» Excerpt to read
*** Block opens ***

Crunching numbers from other states, Lubliner ballparks that a town like theirs – population 23,943, medium household income $81,129 – could bring in between $20,000 and $50,000 a month in tax revenue.

In Massachusetts, where legal recreational marijuana sales began in 2018, towns like Vernon have seen an economic boom, she said. Not only are they getting the tax dollars from marijuana sales, but there’s also been a ripple effect. “As a result of having more tourists, even if it’s just people buying retail marijuana, they’re seeing more people walking around town, more people using the restaurants, and that’s created more demand for other businesses to grow,” she said.

“Although New Jersey, being New Jersey, is more restrictive than other states,” she added wearily, starting with a very limited number of licenses available statewide.

The way things are going, Lubliner would be surprised if rural Sussex County ended up with more than two cannabis-related businesses altogether. With most of the county’s towns opting out or vacillating, she thinks cannabis entrepreneurs vying will try their luck in more populated areas. “The people who are getting the licenses and going through that process right now, are looking for towns that are ready for them,” she said.

It’s a once-in-a-lifetime opportunity, Lubliner believes, the likes of which we haven’t seen since the end of the other Prohibition in the 1930s. “I think we should be on the right side of history and not restricting these types of businesses,” she said. “I feel like we should let the market decide. If a business owner thinks that they can make money and be successful by opening one of these stores in Vernon, we shouldn’t tell them that they’re not allowed to do that.”

*** Block closes ***

» Stored data
*** Block opens ***

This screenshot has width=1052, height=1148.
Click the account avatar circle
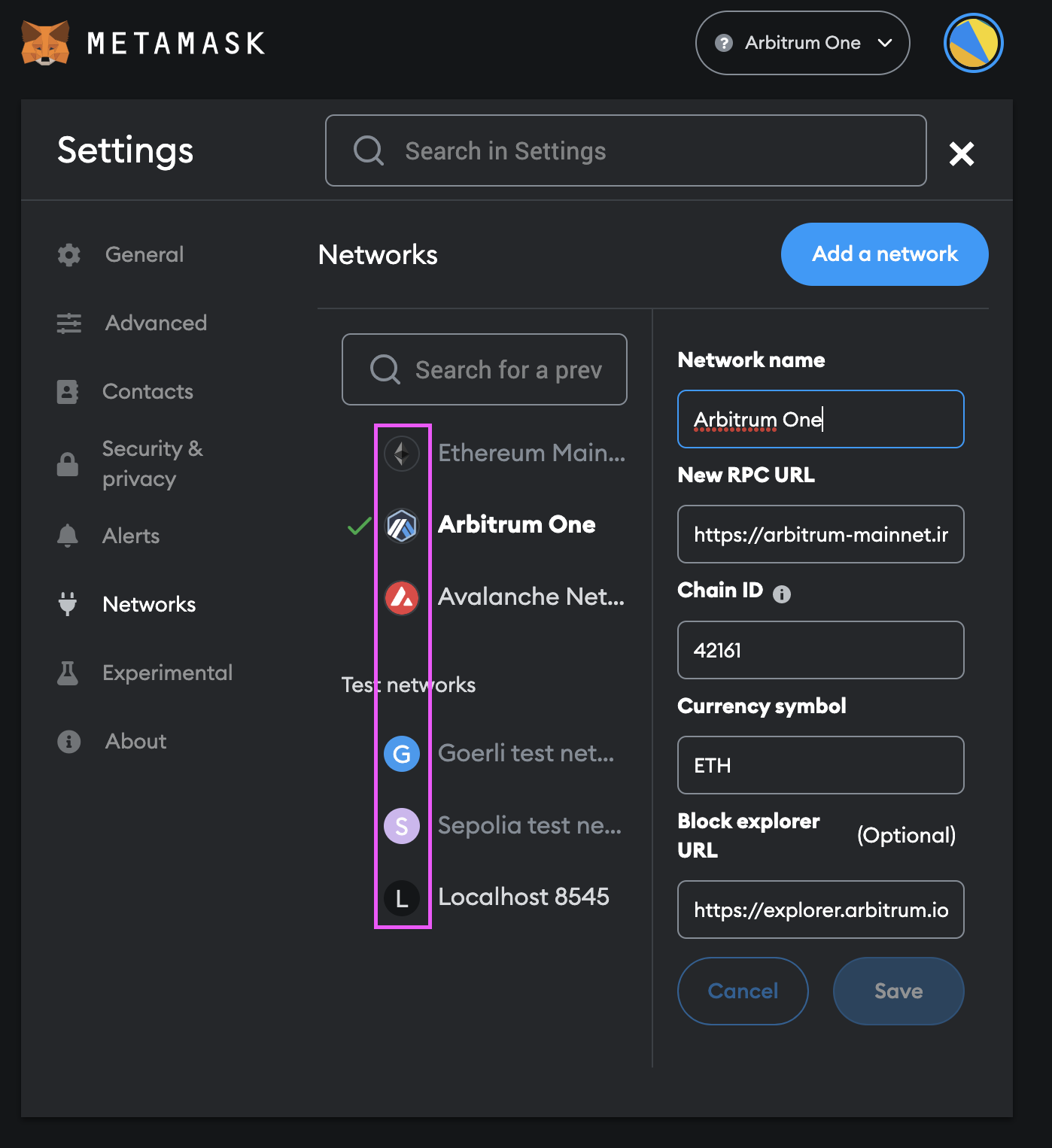(x=973, y=43)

*** Block closes ***

» Activities
A: In the piece on cannabis sales in Vernon, how much monthly tax revenue does Lubliner estimate a town like hers could bring in?
B: Continue the piece on cannabis sales in Vernon from its last sentence.

» Outputs by task
A: Between $20,000 and $50,000 a month.

B:
Better safe than sorry

That half of New Jersey towns have opted out is no surprise to Dr. David Nathan, the founder of Doctors for Cannabis Regulation. “Not because they don’t want dispensaries, but rather because of the way the law was written,” he said. “If towns are at all unsure, the smart move is to preserve their options by opting out.” If towns do nothing, they are locked into that decision for five years, while if they opt out now, they can opt back in at any time.

All the opting out is temporary. The industry is on its way, said Nathan. “Cannabis dispensaries will open and the profit motive will insure that this does go forward,” he said. “The main thing is, we want to get it right from the outset. This is an industry we’re building from the ground up.”

“It’s highly likely the town banning it now will end up opting in over the next couple of years,” agrees Evan Nison, 31, the youngest member of the board of directors of NORML, a pro-legalization advocacy nonprofit. Twin motivating factors are at play. First, there are the tax revenue and job creation at stake – including ancillary industries like marketing agencies, law firms, accountants. Second, there’s politics. “It was also passed by a two-to-one margin by voters,” he said. “I think a lot of the local politics is going to start playing out and the towns that banned will start getting pushback. I mean, two to one is a pretty significant margin. That’s a mandate from the voters, and to deny that is pretty politically unintelligent. That may come back to bite them.”

The hesitant start follows a similar arc to what happened in Colorado, California, and Massachusetts, said Nison.

“Not surprisingly, when this issue is introduced, a lot of people will ban it to quote unquote ‘be safe’ in the local government,” he said.

It doesn’t usually take long, he said, for towns to decide to reverse course.

“Then they quickly realize they’re not stopping cannabis flow from their municipal borders,” said Nison. “It’s still legal, and they’re not getting any benefits.”

“Inducing towns like Byram to permit pot shops in exchange for extra tax revenues on sales is a Faustian bargain. It puts the town and its taxpayers into a position where they have an incentive to increase marijuana usage to generate more money.” Councilman Raymond Bonker, Byram, N.J.